═════ DATA ═════
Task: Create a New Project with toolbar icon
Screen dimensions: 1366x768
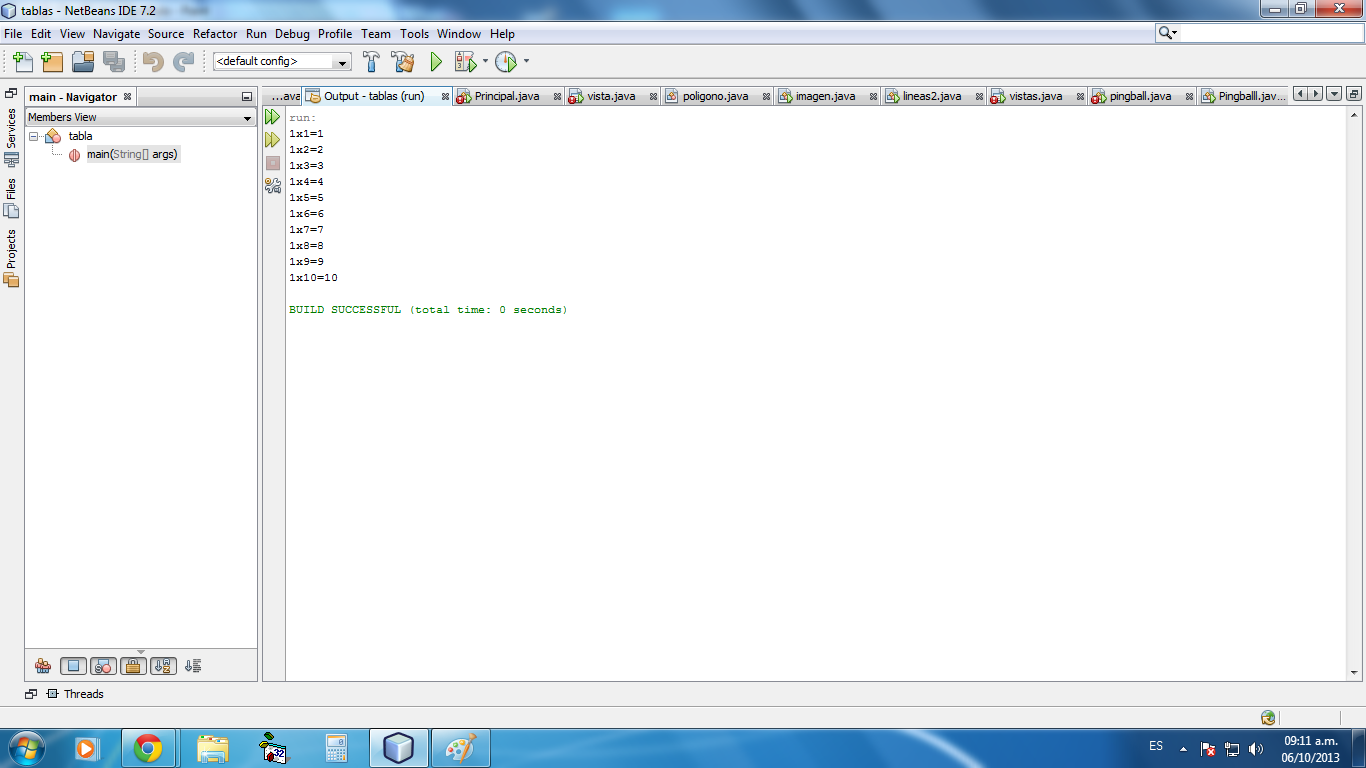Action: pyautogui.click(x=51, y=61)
═════
═════ DATA ═════
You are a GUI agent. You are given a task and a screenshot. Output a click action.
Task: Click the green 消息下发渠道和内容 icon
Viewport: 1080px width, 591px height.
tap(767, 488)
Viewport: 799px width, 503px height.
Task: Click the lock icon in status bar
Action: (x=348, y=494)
═════
═════ DATA ═════
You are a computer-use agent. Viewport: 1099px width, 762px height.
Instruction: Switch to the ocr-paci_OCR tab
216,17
═════
**REQUIRED ACTION:** Using the records above, give the count of lines with the word "agent", and write nothing more.

**ANSWER BOX:** 2